Testo estratto:
Il problema, però, è un altro. Il problema è che il maggiore partito del Centrosinistra – luogo politico che in Parlamento significa opposizione, ma alla Regione Lazio vuol dire governo – non deve mai appaltare a nessuno la gestione delle caldarroste: toglierle dal fuoco, anzi, è il suo mestiere, perché è questo che gli alleati si aspettano dal Pd. Se ha paura di scottarsi le mani, lasci perdere: si faccia invitare a pranzo dagli altri, che ogni volta decideranno quantità delle castagne e tempi di cottura. Ed è quello che temo accada proprio nella mia Regione, dove il Partito democratico – scegliendo di saltare un giro – ha temporaneamente abdicato ad una delle sue missioni più profonde, quella di essere la locomotiva del cambiamento e non un semplice vagone. Di essere un partito vero, insomma, capace di produrre innovazione politica e, per giunta, in modo democratico.

Record dell'esercizio:
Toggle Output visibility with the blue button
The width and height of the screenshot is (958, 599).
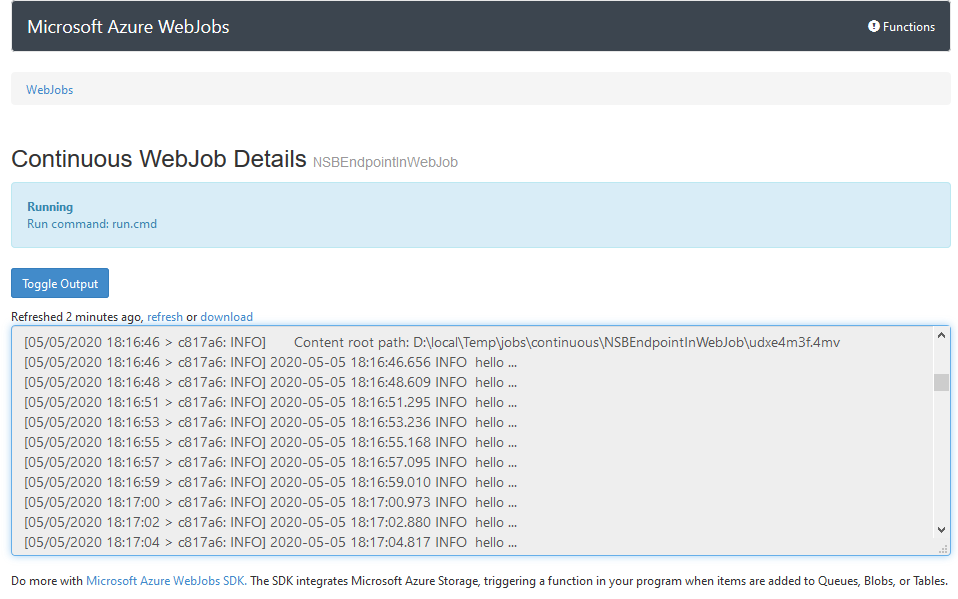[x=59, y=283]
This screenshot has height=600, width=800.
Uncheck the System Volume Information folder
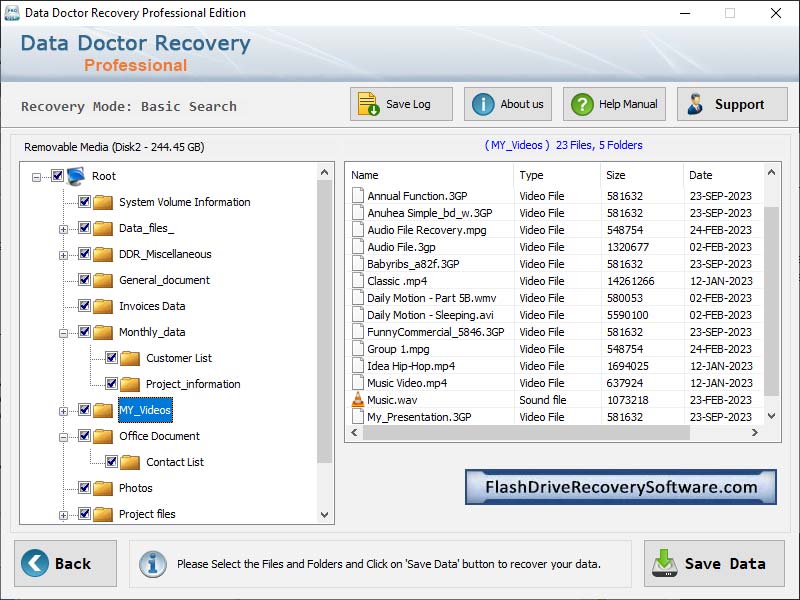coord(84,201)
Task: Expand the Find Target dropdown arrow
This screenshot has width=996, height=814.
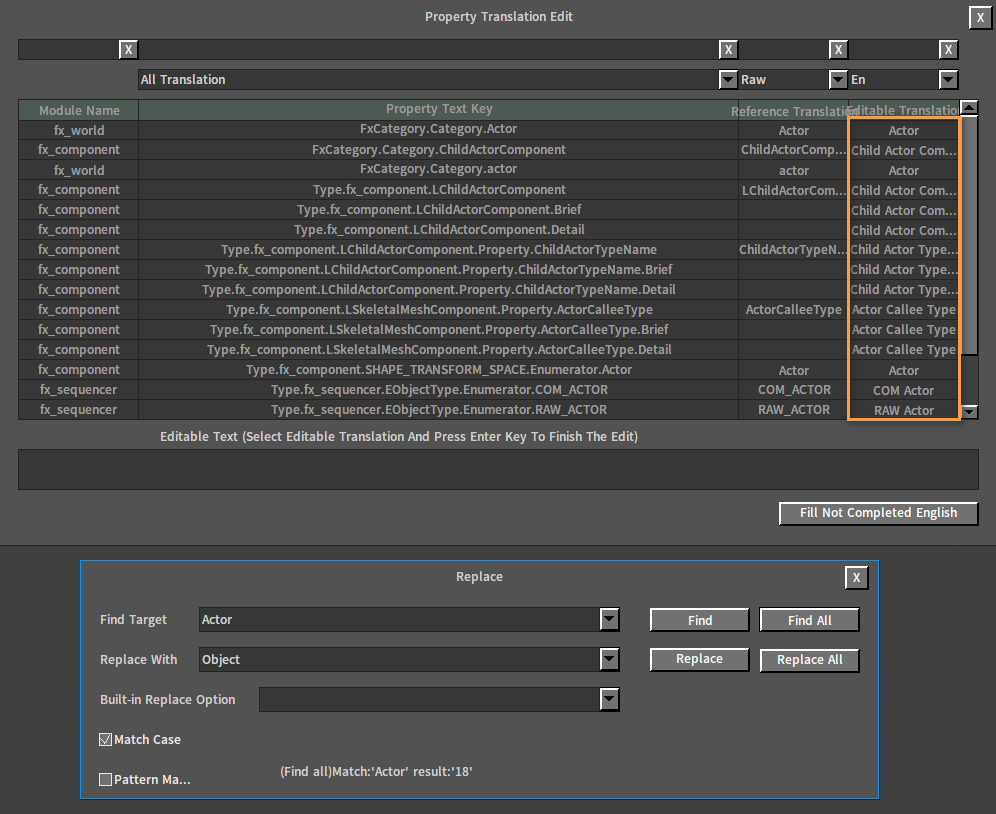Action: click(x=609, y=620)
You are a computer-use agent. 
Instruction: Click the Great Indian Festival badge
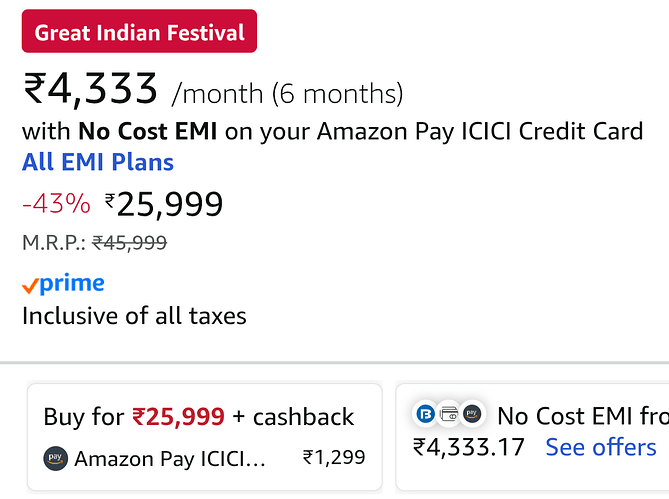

Istruzioni dei compiti:
1) Disponi tutte le righe dei record in una tabella Markdown con le colonne «N.» e «Riga», numerandole e saltando quelle vuote. Le immagini non vanno riportate.
2) Riprendi il testo sul Partito democratico nel Lazio e portalo avanti a partire dalla sua ultima frase.
Il testo e i record sono due materiali separati, da tenere distinti.

Risposte ai compiti:
1)
| N. | Riga |
|---|---|
| 1 | Toggle Output visibility with the blue button |
| 2 | The width and height of the screenshot is (958, 599). |
| 3 | [x=59, y=283] |
| 4 | This screenshot has height=600, width=800. |
| 5 | Uncheck the System Volume Information folder |
| 6 | coord(84,201) |
| 7 | Task: Expand the Find Target dropdown arrow |
| 8 | This screenshot has width=996, height=814. |
| 9 | Action: click(x=609, y=620) |
| 10 | You are a computer-use agent.  |
| 11 | Instruction: Click the Great Indian Festival badge |

2)
La questione dell’aggettivo non è residuale, perché proprio sulla democrazia interna il Pd aveva costruito la propria identità: a cominciare dal Lingotto, per finire alla recente campagna congressuale, che Pierl Luigi Bersani ha vinto ribadendo l’importanza delle primarie per la scelta dei candidati. Quelle primarie che in Puglia si faranno solo perché l’artiglieria nemica non è ancora schierata, ma che nel Lazio sono saltate per mancanza di tempo; eppure, si potevano prevedere già dai primi di novembre, quando l’affare Marrazzo – di cui trapelavano indizi addirittura in estate – aveva mostrato l’impossibilità di una ricandidatura del governatore uscente. Non è più il momento per fare altri nomi, per carità, ma tra i miei colleghi di partito i nomi si potevano trovare: eppure, si è preferito aspettare fino all’ultimo momento utile, per poi accorgersi che quel momento era passato. E affidarsi, dunque, ad un appalto esterno: la candidatura di Emma Bonino, appunto, che – per quanto fuoriclasse – lascia aperte alcune questioni nel gioco di squadra.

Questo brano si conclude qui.